The third of comicdom's "Big Three" iconic superheroes isn't Wonder Woman or anyone from DC - it's Spider-Man. As the Everyman superhero, he was the first character whose popularity soared on the premise that maybe it wasn't all that cool to be him.
I imagine the reason the Comic Blogosphere paid so much attention to the "Cap surfs on an airplane" scene is because (1) it was one of two action scenes in the book, and everyone had already read the first scene in previews, and (2) superhero fans like action scenes. There's a lot of superheroes who routinely beat up tons of enemies in big "ass-kicking" set pieces - Daredevil versus hordes of ninjas, for instance, or Wolverine - so Cap's not unique in that regard. But his status as a walking symbol of America - whether as just a jingoistic prop ("Captain America, Commie-Smasher!") or as a representation of some higher ideal - has always been there, and that's what makes the character unique.
By Anonymous, at 10:47 AM
When I started playing the "City of Heroes" game, one moment really sold me forever.
My character, a 6'6" lass with an eyepatch called The Americommando (an Invulnerability/Super Strength Tanker, if you know the game):
http://tinyurl.com/losl8
I was looking for a "Captain America" style experience with her, and in one of her early missions, I got it - single-handedly beating the crap out of a room full of 20-odd Nazis!
That was fun....
By David C, at 1:16 PM
Superman has another major defining characteristic: he's a big Boy Scout. I don't mean this derisively. He's both upstanding and almost unfailingly polite. The Boy Scoutness covers the fact that he could kill you by staring, or breathing, or shaking your hand. I love the scene with the cat burglar in the first Superman movie- Superman is downright charming while the thief is ready to pass out. He'll make speeches to Lex Luthor & Brainiac that come off as almost restrained ("You'll never win, you madman!" vs. terse, pithy tough guy phrases).
By Anonymous, at 9:24 AM
I didn't understand why everyone was anazed that Cap could beat up a room full of highly trained soldiers - that's one of his trademark bits, along with tossing his shield.
The long-winded speeches didn't come until the '70s - even though I love them too.
I guess the lack of notable action scenes in Marvel comics these days made this one stand out all the more.
I think you're correct about Wonder Woman as well. In all her incarnations, she is still the heroine out to smash war and brutality and add a kind word or two.
Bad writing over several decades hasn't erased that, showing that Diana is a true icon who transcends comics.

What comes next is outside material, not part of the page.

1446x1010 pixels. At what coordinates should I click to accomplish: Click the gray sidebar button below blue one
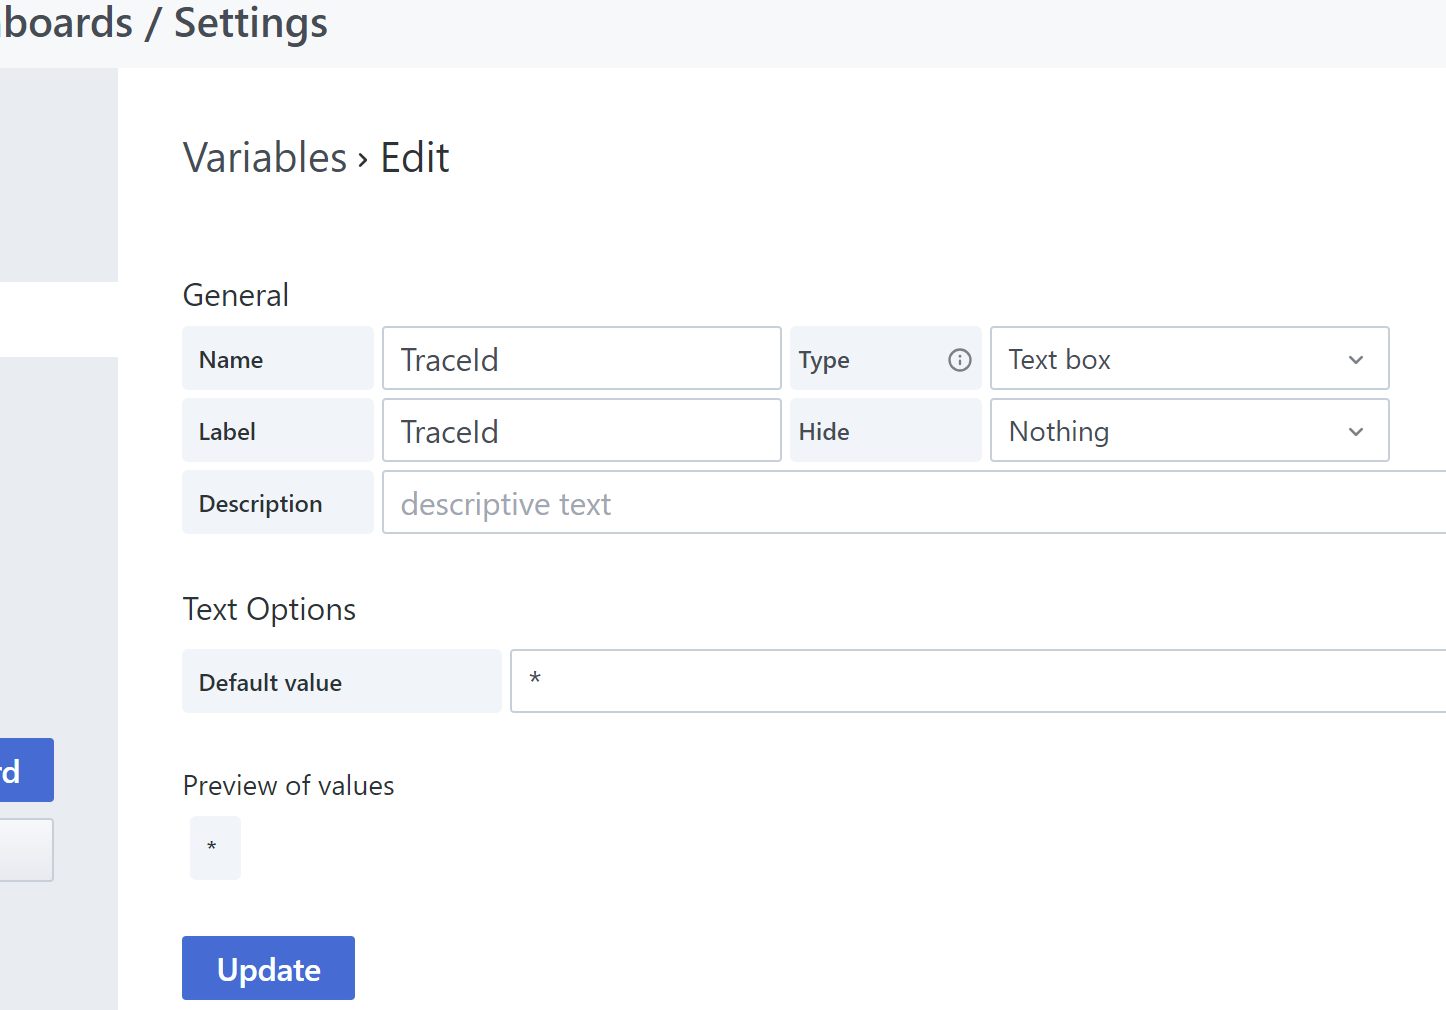pos(26,850)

The Lois-Clark-Superman triangle is huge, even though the comics has survived without it. Whenever Superman is adapted to another format, the triangle - or some form of it - is re-instated.
Great post!
By Marc Burkhardt, at 4:29 PM
I'm with Mike L. on this one. As a matter of fact he beat me to calling Superman the big Boy Scout. His deciding trait is that he is a really, really nice guy with powers and abilities beyond those of mortal men. His greatest (by which I mean most memorable) moments aren't things like fighting Doomsday. They're the moments where he has a chance to abuse his power and doesn't because he's just too good a person. Its what makes him a good counterpart to Batman. Superman is incredible power held rigidly in check by his morals and willpower. Batman is incredible ability created by his willpower. Both are strong characters defined by their primary drives..

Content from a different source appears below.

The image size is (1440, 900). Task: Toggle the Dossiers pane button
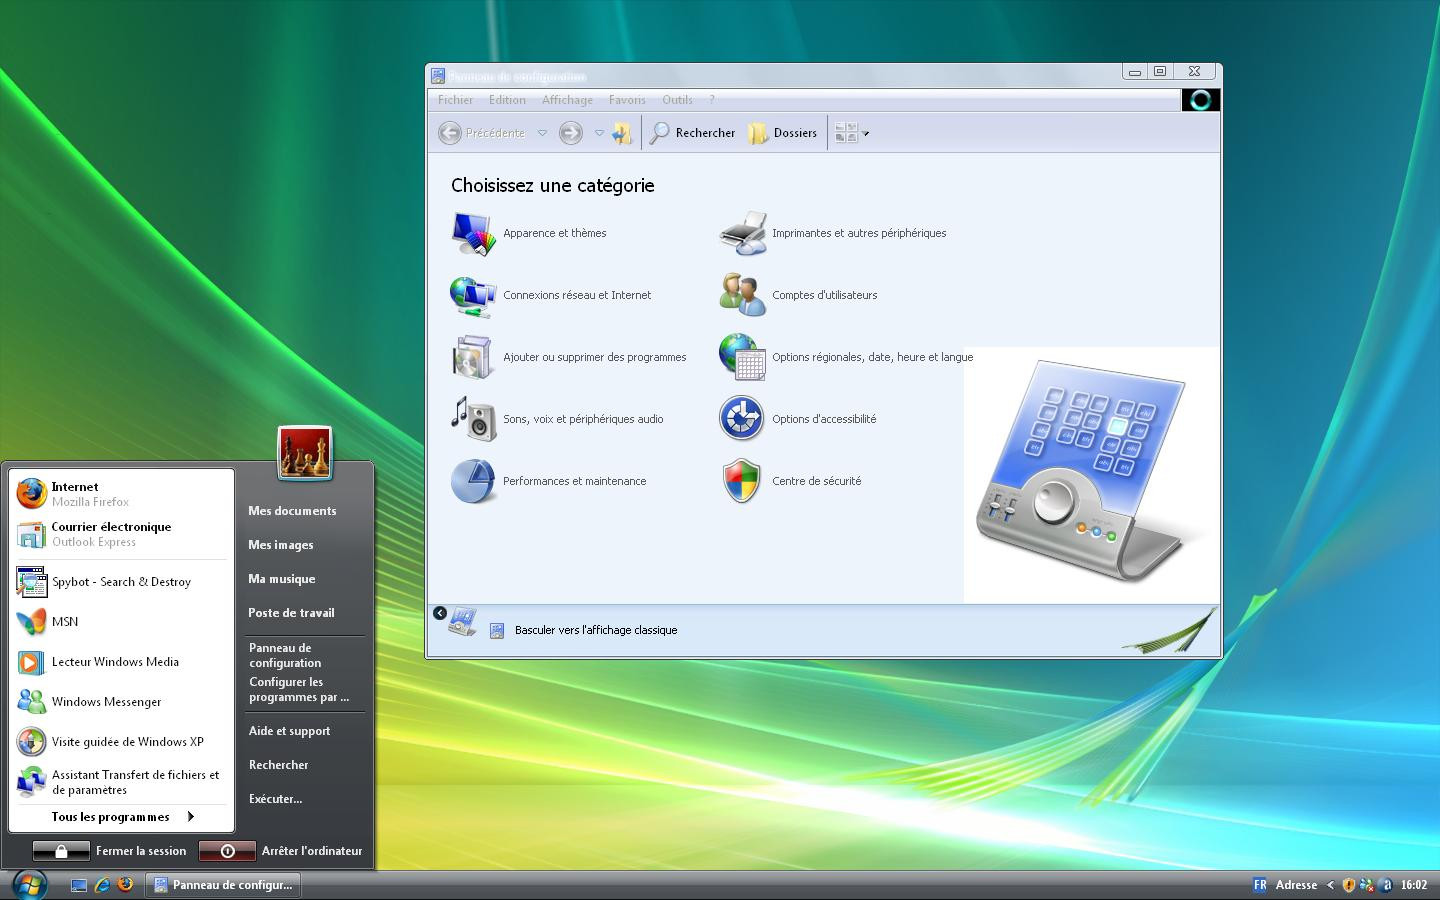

Wonder Woman? Eh, not so much.
By Pope Impious XXIII, at 6:05 PM
You totally didn't even mention the X-Men. "Fighting for equality and other social issues is cool!"
By Nyx, at 12:05 PM
Sorry, like it or not, but ask nearly anyone on the street what Cap's essential trait/"elemental wooness" is, and the answer will be, "One man fighting for America against insemountable odds is cool." That's just the way it is, and without that duty bound patriotism, he ceases to be Cartain America.
By afdumin, at 5:58 PM
Wow. You're so right. I'm with you on Wonder Woman's frisson of “woo!” but I'd have to call it 'Amazon' Ass Kicking Chic Is Cool. For me Wonder Woman is the ultimate, tough, smart, ready to lay the smack down; while remaining a woman type. She never has to veer into ball-cupping territory to stand along side Batman and Superman in the Big 3.

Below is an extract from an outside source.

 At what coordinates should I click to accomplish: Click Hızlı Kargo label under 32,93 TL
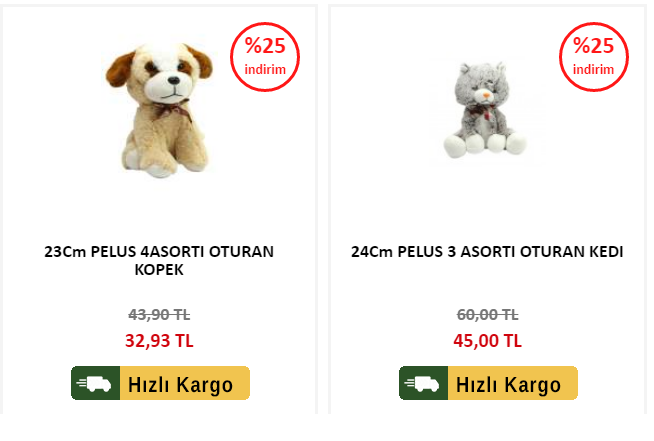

Moments like her mere appearance sending Huntress, Shayera, Black Canary and Vixen into 'no way out alive' mode—from the JLU Animated Series—never fail to send me into the gleeful woos!, subsequent beatdowns included.
By Anonymous, at 8:01 PM
One of the moments I liked with Cap in the Civil War comic was actually off screen, where they are reviewing what happened and one of them says 'Yeah after he landed the jet he took the pilot out for some ice cream' or something like that. That is what makes him cool just as much as when he wipes the floor with the extras, you can just see him doing exactly that sort of thing.
By Brett, at 9:56 PM
I don't think the marriage ended the Lois/Clark/Superman Triangle -- I think it just recast it. The byplay Clark's two sides is a constant in their relationship. It's always there -- moreso when he's in costume and she has to pretend that Mrs. Kent Isn't Superman's Girlfriend. It's the Elephant in the room.
Honestly, the biggest change from the Silver Age is that, rather than Lois trying to uncover the dual identity, now, she gets to help Clark protect it.
By Anonymous, at 11:39 PM
My logic of picking "whupping up on a room fulla suckas" as being Cap's Essential Trait is based on his historic portrayals. His status as a Living Legend, Symbol of America, etc. hasn't always been at the forefront of his character.
During his initial solo stories in Tales of Suspense, back in Lee/Kirby days, he was all about trashing large crowds of bad guys. It was his signature bit. That he was a man dressed as a walking flag was barely discussed.
Another part of my logic, such as it was, was that you could ignore Cap's patriotic angle and it would still read like a Captain America story. (Many Cap stories lack any ties to his status as a symbol of anything, and many of them still supply the "woo!") But if you removed his Sucka Trashing, he wouldn't feel like Cap anymore. Such is my opinion, anyway.
Aaron Dumin does phrase it in a better way: "One man fighting against insurmountable odds is cool." Yeah, that's more accurate. A lot of Cap's big "woo" moments come when he fights not against hordes of bad guys but against insanely powerful foes, and wins anyway.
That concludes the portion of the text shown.